**Qué se pide**:
Reúne y copia cada línea de las entradas de abajo que contenga la cadena "pyautogui". Ten en cuenta las mayúsculas y minúsculas.

Registros
^^^^^^^^^^^^^^^^

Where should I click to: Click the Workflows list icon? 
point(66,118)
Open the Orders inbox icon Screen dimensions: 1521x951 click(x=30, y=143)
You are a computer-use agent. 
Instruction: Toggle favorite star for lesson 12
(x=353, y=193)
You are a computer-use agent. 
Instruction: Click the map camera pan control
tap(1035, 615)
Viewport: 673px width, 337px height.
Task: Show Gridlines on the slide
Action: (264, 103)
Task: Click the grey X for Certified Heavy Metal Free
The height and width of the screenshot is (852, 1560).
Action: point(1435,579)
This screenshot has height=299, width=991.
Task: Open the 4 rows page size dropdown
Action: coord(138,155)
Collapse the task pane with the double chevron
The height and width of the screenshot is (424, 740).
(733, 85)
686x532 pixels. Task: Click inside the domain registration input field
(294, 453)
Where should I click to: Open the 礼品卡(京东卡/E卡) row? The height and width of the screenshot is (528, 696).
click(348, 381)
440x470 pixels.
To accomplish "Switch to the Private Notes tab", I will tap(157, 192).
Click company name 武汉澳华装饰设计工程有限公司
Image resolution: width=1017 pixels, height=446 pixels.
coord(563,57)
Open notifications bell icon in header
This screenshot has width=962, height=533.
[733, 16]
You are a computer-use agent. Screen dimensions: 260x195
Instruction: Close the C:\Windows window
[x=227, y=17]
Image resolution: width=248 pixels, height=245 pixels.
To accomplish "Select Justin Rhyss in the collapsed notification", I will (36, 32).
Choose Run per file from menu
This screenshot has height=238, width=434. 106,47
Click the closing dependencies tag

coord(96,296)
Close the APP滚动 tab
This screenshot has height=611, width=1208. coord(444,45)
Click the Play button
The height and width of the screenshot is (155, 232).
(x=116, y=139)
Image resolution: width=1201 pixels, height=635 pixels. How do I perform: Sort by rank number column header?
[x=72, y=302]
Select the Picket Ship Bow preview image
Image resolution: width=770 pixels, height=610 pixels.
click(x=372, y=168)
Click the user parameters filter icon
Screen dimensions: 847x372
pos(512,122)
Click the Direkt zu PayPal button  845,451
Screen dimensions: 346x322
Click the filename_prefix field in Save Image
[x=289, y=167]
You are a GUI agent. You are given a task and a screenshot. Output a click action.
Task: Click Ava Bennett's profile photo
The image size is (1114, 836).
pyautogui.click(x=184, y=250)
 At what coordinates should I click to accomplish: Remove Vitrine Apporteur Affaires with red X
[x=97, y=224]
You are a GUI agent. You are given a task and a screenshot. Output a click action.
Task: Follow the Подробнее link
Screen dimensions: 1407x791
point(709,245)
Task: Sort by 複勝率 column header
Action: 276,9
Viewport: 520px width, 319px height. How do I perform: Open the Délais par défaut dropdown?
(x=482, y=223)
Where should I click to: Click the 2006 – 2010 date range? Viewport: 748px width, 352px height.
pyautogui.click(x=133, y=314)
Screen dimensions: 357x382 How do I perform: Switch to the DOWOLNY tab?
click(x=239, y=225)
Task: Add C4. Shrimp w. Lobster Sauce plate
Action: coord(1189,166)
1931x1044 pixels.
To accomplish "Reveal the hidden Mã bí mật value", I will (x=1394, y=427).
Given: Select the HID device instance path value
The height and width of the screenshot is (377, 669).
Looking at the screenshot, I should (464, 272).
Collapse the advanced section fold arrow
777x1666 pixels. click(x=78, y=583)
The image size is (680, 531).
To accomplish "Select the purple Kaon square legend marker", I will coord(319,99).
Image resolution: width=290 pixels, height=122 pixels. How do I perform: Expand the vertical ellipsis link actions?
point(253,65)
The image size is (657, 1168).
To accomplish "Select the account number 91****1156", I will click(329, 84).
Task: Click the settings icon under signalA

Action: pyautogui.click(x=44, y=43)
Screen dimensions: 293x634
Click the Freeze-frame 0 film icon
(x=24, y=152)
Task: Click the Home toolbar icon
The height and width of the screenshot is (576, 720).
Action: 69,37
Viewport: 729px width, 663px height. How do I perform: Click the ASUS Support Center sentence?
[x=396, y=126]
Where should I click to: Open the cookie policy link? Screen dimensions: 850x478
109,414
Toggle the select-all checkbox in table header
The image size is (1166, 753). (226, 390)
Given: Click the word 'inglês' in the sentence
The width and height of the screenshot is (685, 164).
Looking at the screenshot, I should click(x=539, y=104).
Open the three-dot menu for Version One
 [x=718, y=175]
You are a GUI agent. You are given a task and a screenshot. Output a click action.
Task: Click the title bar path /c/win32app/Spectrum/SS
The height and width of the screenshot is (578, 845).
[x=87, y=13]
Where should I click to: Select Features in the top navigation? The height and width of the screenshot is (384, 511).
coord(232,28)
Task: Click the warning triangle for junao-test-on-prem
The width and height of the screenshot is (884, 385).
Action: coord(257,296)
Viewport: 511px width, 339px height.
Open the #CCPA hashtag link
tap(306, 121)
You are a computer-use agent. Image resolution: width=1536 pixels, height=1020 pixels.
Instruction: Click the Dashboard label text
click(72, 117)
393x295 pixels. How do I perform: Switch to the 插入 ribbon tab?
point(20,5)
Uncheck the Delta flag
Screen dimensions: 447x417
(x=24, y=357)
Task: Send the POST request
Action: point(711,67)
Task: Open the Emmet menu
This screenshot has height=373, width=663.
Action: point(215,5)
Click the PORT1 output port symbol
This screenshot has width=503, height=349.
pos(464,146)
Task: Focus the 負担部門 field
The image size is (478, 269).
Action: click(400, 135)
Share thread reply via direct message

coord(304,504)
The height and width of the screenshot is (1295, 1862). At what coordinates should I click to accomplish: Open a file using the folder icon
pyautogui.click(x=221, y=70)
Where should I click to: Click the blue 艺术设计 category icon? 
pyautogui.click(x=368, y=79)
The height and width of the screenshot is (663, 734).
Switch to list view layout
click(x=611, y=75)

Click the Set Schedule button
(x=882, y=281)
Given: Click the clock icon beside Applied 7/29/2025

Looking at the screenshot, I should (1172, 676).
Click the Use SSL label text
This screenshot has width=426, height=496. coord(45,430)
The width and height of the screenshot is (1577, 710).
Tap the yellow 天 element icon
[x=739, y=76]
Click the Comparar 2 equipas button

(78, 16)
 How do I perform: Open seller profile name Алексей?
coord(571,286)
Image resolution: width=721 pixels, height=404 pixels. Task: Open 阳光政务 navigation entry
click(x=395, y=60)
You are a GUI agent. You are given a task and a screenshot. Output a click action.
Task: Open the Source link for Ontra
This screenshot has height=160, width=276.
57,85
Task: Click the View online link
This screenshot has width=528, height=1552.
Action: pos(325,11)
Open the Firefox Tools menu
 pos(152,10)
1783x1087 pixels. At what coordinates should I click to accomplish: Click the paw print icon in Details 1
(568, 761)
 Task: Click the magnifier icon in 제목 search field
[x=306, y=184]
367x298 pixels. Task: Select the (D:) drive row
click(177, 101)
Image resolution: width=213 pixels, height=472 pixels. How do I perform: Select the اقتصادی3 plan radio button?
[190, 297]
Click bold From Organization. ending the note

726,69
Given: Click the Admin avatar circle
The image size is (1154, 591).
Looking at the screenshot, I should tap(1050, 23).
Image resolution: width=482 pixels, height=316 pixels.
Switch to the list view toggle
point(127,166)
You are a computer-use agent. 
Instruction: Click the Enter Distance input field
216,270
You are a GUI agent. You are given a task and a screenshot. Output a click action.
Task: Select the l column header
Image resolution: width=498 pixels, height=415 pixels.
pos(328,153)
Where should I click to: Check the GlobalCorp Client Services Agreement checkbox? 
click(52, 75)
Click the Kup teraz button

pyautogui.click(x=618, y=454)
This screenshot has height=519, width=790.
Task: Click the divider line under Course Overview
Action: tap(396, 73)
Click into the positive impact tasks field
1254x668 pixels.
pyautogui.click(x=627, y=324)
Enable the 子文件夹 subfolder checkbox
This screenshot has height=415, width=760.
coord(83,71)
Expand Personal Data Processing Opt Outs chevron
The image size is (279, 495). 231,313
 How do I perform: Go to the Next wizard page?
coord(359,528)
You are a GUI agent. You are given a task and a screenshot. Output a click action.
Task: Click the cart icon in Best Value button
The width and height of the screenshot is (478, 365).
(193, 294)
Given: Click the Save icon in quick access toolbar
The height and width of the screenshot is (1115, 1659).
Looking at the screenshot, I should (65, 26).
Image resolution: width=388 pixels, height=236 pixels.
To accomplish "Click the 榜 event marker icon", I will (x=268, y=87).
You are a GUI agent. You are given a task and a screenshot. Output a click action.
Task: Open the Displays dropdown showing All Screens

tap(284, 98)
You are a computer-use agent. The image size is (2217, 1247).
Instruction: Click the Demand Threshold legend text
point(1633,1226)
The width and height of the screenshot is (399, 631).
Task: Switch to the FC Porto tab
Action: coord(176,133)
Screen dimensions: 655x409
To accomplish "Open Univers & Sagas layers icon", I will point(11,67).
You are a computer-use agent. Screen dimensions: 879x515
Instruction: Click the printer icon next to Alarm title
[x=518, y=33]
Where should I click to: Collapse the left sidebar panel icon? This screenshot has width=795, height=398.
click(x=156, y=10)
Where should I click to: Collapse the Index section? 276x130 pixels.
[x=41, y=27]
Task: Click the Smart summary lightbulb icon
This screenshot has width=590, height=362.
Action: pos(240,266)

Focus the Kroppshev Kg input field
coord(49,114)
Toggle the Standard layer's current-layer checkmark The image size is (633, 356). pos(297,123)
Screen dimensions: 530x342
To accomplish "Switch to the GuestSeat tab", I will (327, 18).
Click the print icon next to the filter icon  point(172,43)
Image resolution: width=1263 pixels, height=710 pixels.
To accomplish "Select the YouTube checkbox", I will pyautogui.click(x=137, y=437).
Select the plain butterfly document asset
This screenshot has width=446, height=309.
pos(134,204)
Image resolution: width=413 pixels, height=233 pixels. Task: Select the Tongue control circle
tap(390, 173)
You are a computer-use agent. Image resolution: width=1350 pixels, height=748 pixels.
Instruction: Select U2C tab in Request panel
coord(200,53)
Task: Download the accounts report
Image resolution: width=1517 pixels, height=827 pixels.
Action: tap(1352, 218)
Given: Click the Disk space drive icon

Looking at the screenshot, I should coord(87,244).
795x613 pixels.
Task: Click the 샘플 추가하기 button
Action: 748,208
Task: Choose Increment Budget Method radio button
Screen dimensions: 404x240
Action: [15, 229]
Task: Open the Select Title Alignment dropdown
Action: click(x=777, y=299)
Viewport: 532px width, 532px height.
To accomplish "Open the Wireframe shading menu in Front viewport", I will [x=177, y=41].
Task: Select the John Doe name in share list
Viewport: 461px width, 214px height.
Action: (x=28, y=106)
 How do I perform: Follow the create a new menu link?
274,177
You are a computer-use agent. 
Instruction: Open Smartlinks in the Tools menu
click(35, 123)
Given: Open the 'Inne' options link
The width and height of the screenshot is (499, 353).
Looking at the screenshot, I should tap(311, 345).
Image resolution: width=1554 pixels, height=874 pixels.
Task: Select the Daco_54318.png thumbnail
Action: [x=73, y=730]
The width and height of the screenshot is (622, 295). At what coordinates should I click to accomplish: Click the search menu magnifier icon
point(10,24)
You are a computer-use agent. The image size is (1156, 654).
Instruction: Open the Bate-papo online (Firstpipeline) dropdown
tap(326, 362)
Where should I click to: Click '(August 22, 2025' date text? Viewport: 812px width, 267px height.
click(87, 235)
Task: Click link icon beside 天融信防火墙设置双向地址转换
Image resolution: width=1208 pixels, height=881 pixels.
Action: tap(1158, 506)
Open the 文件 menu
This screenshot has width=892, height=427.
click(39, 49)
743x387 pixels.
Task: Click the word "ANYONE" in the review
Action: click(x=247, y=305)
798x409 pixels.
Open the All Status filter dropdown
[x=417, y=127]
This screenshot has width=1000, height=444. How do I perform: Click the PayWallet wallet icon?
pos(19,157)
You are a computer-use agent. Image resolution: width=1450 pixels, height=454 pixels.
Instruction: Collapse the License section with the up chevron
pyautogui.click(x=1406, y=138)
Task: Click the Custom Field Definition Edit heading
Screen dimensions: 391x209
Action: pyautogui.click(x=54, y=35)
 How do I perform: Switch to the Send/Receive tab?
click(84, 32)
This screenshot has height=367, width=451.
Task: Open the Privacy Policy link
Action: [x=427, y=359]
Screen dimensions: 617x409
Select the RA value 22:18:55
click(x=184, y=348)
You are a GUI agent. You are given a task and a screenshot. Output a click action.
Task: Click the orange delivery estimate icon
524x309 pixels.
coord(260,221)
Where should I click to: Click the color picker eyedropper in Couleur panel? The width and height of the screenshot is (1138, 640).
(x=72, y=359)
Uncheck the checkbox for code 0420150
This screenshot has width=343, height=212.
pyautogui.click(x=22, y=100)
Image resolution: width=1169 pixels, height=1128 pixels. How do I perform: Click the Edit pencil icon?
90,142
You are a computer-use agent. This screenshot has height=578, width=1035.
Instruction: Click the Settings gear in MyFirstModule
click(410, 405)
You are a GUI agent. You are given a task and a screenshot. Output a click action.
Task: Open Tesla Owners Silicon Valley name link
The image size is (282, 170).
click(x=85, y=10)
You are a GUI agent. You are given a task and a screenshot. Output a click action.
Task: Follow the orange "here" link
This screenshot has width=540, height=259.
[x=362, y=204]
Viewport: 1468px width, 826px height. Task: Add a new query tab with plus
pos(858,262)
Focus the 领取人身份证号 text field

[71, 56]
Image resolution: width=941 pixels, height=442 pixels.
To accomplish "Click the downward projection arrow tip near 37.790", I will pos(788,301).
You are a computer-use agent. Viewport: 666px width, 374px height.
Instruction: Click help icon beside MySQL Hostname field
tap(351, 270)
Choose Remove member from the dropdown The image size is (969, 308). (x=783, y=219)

^^^^^^^^^^^^^^^^

**Solución del ejercicio**:
pyautogui.click(x=184, y=250)
pyautogui.click(x=133, y=314)
Action: pyautogui.click(x=44, y=43)
pyautogui.click(x=221, y=70)
pyautogui.click(x=368, y=79)
pyautogui.click(x=618, y=454)
pyautogui.click(x=627, y=324)
To accomplish "Select the YouTube checkbox", I will pyautogui.click(x=137, y=437).
pyautogui.click(x=1406, y=138)
Action: pyautogui.click(x=54, y=35)
pyautogui.click(x=22, y=100)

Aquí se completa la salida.